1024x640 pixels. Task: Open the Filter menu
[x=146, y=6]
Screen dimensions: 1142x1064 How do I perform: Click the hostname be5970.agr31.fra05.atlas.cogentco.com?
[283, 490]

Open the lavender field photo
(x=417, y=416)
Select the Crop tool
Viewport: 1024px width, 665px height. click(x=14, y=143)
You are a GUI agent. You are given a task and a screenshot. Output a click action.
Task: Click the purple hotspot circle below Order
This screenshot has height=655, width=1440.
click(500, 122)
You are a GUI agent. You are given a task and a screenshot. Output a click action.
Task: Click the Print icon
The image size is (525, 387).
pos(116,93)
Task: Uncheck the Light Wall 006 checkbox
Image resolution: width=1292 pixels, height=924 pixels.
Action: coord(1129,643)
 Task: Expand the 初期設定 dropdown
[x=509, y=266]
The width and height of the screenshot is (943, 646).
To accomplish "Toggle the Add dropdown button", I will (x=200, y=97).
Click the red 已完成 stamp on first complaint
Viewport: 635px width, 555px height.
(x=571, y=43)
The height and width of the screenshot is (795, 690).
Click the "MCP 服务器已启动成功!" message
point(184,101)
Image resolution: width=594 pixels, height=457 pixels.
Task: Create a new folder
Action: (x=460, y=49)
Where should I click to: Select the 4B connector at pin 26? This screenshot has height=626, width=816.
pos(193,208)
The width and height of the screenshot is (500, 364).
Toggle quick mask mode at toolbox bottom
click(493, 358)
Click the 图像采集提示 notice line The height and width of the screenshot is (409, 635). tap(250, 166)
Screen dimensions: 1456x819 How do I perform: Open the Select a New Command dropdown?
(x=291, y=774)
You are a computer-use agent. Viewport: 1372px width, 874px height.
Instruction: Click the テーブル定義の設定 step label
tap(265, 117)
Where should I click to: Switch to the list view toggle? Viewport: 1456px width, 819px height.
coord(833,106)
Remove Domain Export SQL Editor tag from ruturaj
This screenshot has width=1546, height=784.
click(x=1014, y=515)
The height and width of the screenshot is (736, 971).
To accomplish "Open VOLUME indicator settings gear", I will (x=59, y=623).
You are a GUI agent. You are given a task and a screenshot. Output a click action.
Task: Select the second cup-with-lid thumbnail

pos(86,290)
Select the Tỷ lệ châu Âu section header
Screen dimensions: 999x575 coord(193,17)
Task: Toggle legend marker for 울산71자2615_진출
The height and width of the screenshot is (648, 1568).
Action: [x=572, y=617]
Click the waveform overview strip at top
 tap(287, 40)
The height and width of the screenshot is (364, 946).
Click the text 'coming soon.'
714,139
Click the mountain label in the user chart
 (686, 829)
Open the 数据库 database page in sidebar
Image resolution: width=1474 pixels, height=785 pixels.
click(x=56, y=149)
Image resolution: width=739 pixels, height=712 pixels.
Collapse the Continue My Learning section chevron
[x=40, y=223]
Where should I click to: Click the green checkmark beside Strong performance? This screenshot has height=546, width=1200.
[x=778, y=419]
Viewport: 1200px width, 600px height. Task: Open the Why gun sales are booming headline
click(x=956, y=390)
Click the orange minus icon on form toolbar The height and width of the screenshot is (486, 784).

§ Deine Aufgabe:
Welche Zeilen oben enthalten das Wort „icon“? Liste jede dieser Zeilen vollständig auf.

§ Lösung:
Task: Click the Print icon
Click the orange minus icon on form toolbar The height and width of the screenshot is (486, 784).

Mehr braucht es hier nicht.